大卷这时说:“我们来的时候,如果真是一哥搞的鬼,那么现在去找他,是不是自投罗网?”
大卷说到这里,叶子暄说:“放心,一哥不会,就算我们去的时候,是一哥干的,但是现在我们又有了新的利用价值,不信的话,咱们走着看。”
老七点了点说:“老八说的对,如果我们真的不回去,一哥肯定会更加敌视我们,目前我们并不是摊牌的好时机,一会随机应变就是。
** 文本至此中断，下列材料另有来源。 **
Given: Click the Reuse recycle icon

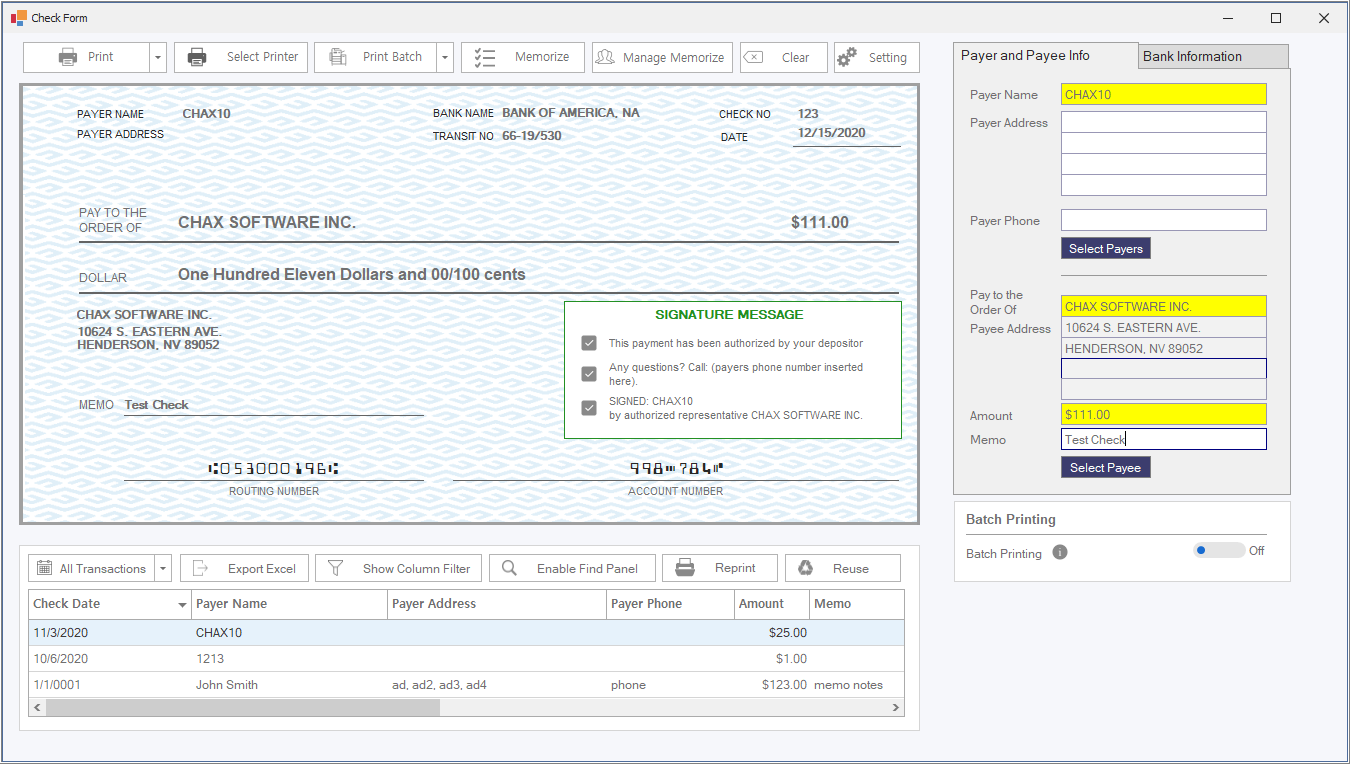Looking at the screenshot, I should (806, 568).
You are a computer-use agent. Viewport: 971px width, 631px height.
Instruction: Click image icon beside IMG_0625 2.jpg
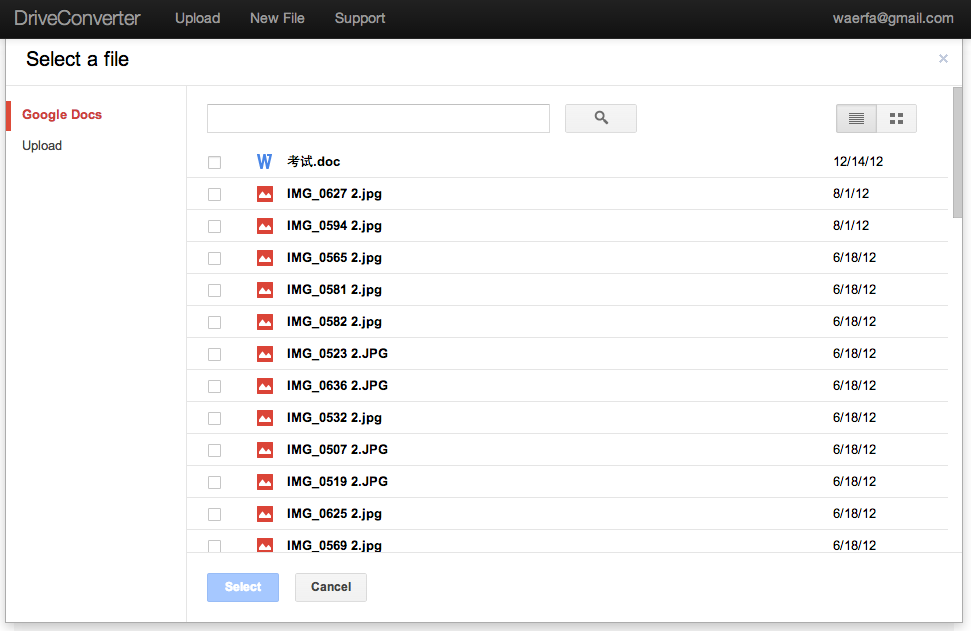point(265,514)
”
我们点了点头之后,老七拦了一辆的士,我们一起去了豆腐西村。
在村口停下后,便走向南联总部。
村中心有人一些孩子正堆雪人,玩的正欢,完全感觉不到这个冬天的冷。
来到那个房子前,我们上了二楼。
老七敲了敲门,里面传来了一句:一二三四五。
老七回了一句:上山打老虎。
上两次来这里,还挺严肃的,所以感觉不到什么,现在想起来,这根本就是搞笑。一是这暗号也太简单了,二是这暗号这么久了也不换一下,不怕被别人知道吗?
门打开后,我们走了进去。
屋内除了一哥之外,还有老二,老三,老四,一边站着泥鳅,大家都没有说话,气氛很紧张。
老七看到这里,不禁笑了:“几位大哥,这表情不太好啊,怎么了?”
瞎强冷笑了一下:“老五都碾成肉泥了,我这表情能好哪去?”
叶子暄说:“老五的事,我们也很悲伤,但我想泥鳅应该把前因后果说给你听了吧,我们遭人暗害。”
瞎强一捶锤在桌子,然后说:“哪个他娘的这么黑,专门搞咱们?”
叶子暄说:“强哥,这事随着阿康的死,基本是就盖了过去,所以想查是谁搞咱们,也不容易,但老五出事我也很伤心,不过死者已矣,除了安葬他之外,也不能让他死而复生。”
瞎强这时也叹了口气:“老五走的真冤,对了,那你们怎么只回来四人?刀头呢?”
“刀头?已经死在墓里面。”大卷说。
“死了?这点小事就死?”一哥问。
老七说:“一哥,你不知道,那哪里是小事?那里是大事,那墓里有比较厉害的猴子,新东帮的老三带领一组人全军覆没,我们能活着出来,是多么幸运。”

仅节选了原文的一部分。